I've always thought though that the impressive list of visitors each day were being inflated by search engine bots, sites I use to check the site is up by "visiting" it and frankly attempts to hack the site. There was a spike in traffic in August 2008 for instance that turned out to be a 3 day long SQL injection attack! Of course I never knew how many were real people.
Anyway, I decided to make them "pure", just real people, no automated traffic. I discarded logs from before 2008 but had over a year of log files - about 450 text files, most of them hundreds of lines, so I clearly needed something to process them. IIS 7 logfiles are quite simple - each line is a visitor doing something - downloading an image for instance - with lots of information on the same line, like the previous site visited, IP address, OS, etc. You coming to this page will have generated quite a few lines of text. The good thing though is that if you can find the lines to remove all the information is very cleanly removed.
So, I started looking at what to remove from the logs.
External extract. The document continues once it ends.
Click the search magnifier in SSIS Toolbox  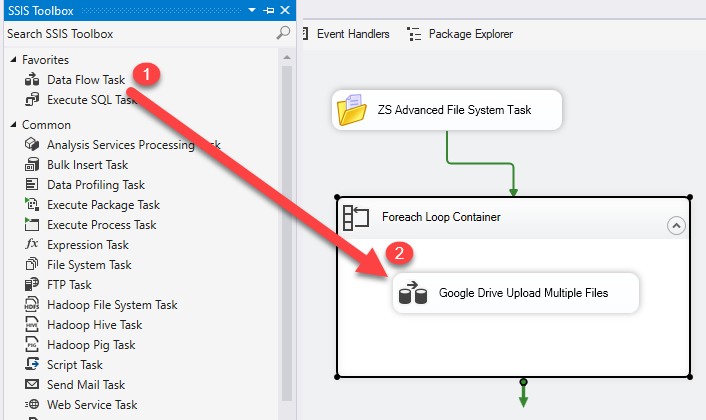pyautogui.click(x=283, y=33)
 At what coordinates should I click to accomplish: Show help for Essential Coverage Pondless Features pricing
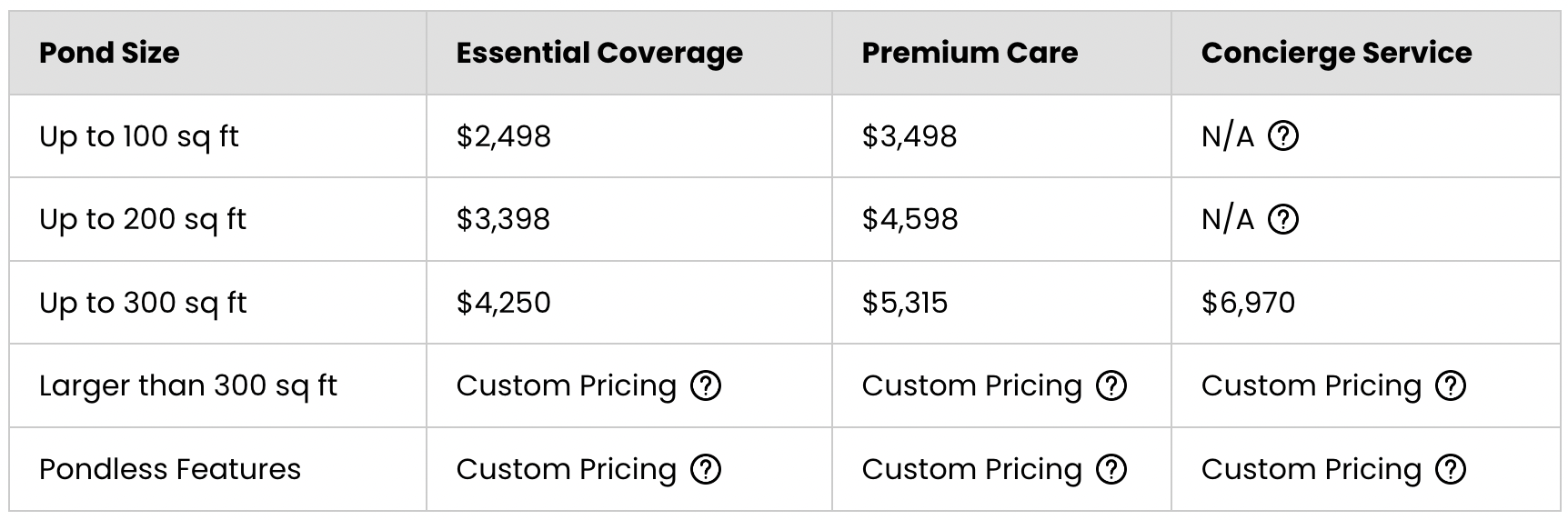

Most of the rubbish lines were from search engine bots which I started to identify one at a time - Googlebot, MSNbot, etc - until the penny dropped they all had bot in their name. I found the SQL injection attacks all start DECLARE. I excluded basicstate, hosttracker and blogger, since any line with those in are basically me. In the end, the list of strings to look for to identify unwanted lines are (so far):
- bot
- ysearch/slurp
- DECLARE
- basicstate
- HostTracker
- blogger.com/blogpreview
I will find a better way to do this soon, but the first attempt is:
1. Make a text file of all the log file names (Open CMD, "dir *.log /b > list.txt")
2. Rename list.txt to a batch file, add "call processlog " before each log file name
3. Create a batch file called processlog.bat to do the procecssing.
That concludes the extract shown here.